The Tibetan escorted us about half-a-mile on our way along a narrow track above the valley. Left to ourselves we should have dropped down to the lowest point and started on the stiff ascent on the other side in order to maintain our direction due south. He, however, gestured insistently southwest along the track and to each of us in turn indicated in the far distance the landmark of twin peaks which we understood we were to cross. He bowed us off on our journey, then turned and went back the way he had come.
‘God be with you,’ said Paluchowicz fervently, in Polish.
It was early afternoon and with what remained of the day we covered possibly ten miles of fairly easy terrain. That night, around a small fire, we sat talking for hours trying to assess our position and how much farther we had to go. When the conversation flagged, the extraordinary stillness and silence of the brooding mountains engulfed us. I had a feeling of great pity for myself and for us all. I wrestled with a desperate fear that now, with thousands of heart-breaking miles behind us, the odds might be too much for us. Often at night I had these bouts of despair and doubt. The others, too, I am sure, fought the same battles, but we never voiced our waverings. With the coming of morning the outlook was always more hopeful. Fear remained, a lurking thing, but movement and action and the exercise of the mind on the daily problems of existence pushed it into the background. We were now, more strongly than ever, in the grip of the compulsive urge to keep moving. It had become an obsession, a form of mania. Like automatons we set out each morning, triggered off by a quiet ‘Let’s go’ from one or another of us. No one ever pleaded for half-an-hour’s respite. We just went, walking the stiffness out of our joints and the chill of the dark hours from our bodies.

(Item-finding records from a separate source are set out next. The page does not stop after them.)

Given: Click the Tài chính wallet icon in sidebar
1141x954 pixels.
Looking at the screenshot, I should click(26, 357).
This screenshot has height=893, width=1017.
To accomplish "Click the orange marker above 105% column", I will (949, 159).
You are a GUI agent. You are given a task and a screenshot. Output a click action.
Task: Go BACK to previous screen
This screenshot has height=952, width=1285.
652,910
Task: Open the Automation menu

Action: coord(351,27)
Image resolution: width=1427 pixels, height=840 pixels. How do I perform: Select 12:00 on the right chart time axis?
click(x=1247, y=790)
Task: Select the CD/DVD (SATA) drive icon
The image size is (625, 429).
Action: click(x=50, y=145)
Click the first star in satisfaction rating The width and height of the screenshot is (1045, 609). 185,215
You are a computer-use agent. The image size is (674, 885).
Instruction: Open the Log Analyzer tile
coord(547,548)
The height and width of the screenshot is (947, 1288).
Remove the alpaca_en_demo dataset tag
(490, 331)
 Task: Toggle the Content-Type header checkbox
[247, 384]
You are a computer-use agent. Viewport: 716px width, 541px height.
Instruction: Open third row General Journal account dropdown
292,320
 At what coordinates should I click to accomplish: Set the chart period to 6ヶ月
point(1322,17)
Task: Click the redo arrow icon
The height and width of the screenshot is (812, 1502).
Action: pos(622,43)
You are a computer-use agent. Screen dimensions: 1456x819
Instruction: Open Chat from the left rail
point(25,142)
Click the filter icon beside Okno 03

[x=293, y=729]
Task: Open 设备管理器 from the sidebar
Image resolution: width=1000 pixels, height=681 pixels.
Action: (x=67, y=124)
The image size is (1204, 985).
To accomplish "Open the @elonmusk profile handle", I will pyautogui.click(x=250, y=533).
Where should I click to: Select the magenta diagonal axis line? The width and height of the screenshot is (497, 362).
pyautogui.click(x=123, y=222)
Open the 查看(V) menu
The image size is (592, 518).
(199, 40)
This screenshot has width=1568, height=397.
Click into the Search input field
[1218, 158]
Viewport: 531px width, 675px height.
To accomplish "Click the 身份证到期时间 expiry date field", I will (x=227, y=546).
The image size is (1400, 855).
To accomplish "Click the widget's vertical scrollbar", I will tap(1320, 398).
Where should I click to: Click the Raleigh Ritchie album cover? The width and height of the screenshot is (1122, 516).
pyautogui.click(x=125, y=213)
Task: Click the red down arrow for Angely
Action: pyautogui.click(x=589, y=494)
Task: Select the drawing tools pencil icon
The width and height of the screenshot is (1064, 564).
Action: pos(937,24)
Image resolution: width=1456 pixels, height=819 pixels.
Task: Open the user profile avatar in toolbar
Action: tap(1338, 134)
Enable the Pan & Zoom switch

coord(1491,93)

We rationed the food out thinly and it lasted, one meal a day, for over a fortnight. It was insufficient for the heavy climbing and the perilous descents in which we were now involved but at least we had the comfort of knowing we could not starve while it lasted. Several times we were caught out on the heights and had to resort to the lessons of our Siberian experience in making a snow dugout and holing up sleepless until the dawn of another day.